Regarding your prism glasses, if they are made for over your mono contacts, then this is not a very good arrangement. I mean why bother with mono if you're wearing glasses over the contacts? Why not go full distance Rx and make the prism glasses bifocals? And they should NOT be heavy as you stated in the original post. In a reasonable sized frame, 3^ lenses should be quite light, and could be made VERY light in Trivex.
w.stacy, o.d.
David Robins, MD - 21 Jul 2005 06:00 GMT While you have prisms of 6^ total,there is no information as to the actual deviation readings at distance in primary position, and looking left, right, up and down. In addition, the angle at near is needed.
This information would help tell something about the kind of acquired strabismus that you have. Monovision may have played a role, in causing a mild pre-existing deviation to "break down". In addition, it is not uncomman at this age to have minor deviations become symptomatic. Question is, is the angle stable?
If the 6 prism is just enough for comfort, but the angle itself is actually much larger, would be nice to know. In general, the threshold for most strab surgery is about 15 prism. Is it possible to do single-muscle surgery for slightly smaller angles, but in general, if the total angle is only 6, most people would not operate. David Robins, MD Board certified Ophthalmologist Pediatric and adult strabismus subspecialty Member of AAPOS (American Association of Pediatric Ophthalmology and Strabismus)

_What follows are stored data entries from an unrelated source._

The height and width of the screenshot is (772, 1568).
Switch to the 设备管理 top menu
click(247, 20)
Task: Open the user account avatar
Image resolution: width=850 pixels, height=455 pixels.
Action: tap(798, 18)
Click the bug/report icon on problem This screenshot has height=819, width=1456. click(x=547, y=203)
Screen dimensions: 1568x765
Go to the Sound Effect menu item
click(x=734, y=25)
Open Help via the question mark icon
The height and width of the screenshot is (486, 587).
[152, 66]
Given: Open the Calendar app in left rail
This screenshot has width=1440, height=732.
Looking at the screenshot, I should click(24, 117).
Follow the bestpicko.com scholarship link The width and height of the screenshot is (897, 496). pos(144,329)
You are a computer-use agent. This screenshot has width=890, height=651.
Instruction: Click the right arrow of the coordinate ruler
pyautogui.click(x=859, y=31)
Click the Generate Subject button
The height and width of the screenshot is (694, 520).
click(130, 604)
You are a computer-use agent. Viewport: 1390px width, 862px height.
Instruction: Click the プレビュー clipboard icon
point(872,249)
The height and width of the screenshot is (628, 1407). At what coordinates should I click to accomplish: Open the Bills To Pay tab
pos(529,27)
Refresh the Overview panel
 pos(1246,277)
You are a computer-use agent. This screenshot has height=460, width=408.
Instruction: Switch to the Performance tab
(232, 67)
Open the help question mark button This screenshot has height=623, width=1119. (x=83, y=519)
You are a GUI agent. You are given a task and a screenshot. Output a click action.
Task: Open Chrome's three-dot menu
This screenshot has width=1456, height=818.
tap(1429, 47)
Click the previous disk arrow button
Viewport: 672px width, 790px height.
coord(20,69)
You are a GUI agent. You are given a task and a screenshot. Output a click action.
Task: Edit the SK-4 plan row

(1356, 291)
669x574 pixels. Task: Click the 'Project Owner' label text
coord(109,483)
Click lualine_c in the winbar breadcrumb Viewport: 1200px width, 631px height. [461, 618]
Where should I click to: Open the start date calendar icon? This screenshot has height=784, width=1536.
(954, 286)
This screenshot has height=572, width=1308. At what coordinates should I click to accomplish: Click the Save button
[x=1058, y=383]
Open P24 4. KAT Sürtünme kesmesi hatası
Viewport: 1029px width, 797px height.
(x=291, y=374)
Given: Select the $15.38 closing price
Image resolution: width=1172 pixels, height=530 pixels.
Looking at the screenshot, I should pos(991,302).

On 7/20/05 8:55 PM, in article 1121918145.900283.195010@g44g2000cwa.googlegroups.com, "filmbuffchgo" <ssulkes@sbcglobal.net> wrote:
> I am a woman in my 50's who began wearing monovision contacts about 9 > years ago. I began experiencing occasional episodes of horizontal [quoted text clipped - 19 lines] > OD-5.50-1.50x175 OS-6.00-1.00x175 ADD +2.00. Any > information/suggestions for treatment would be greatly appreciated!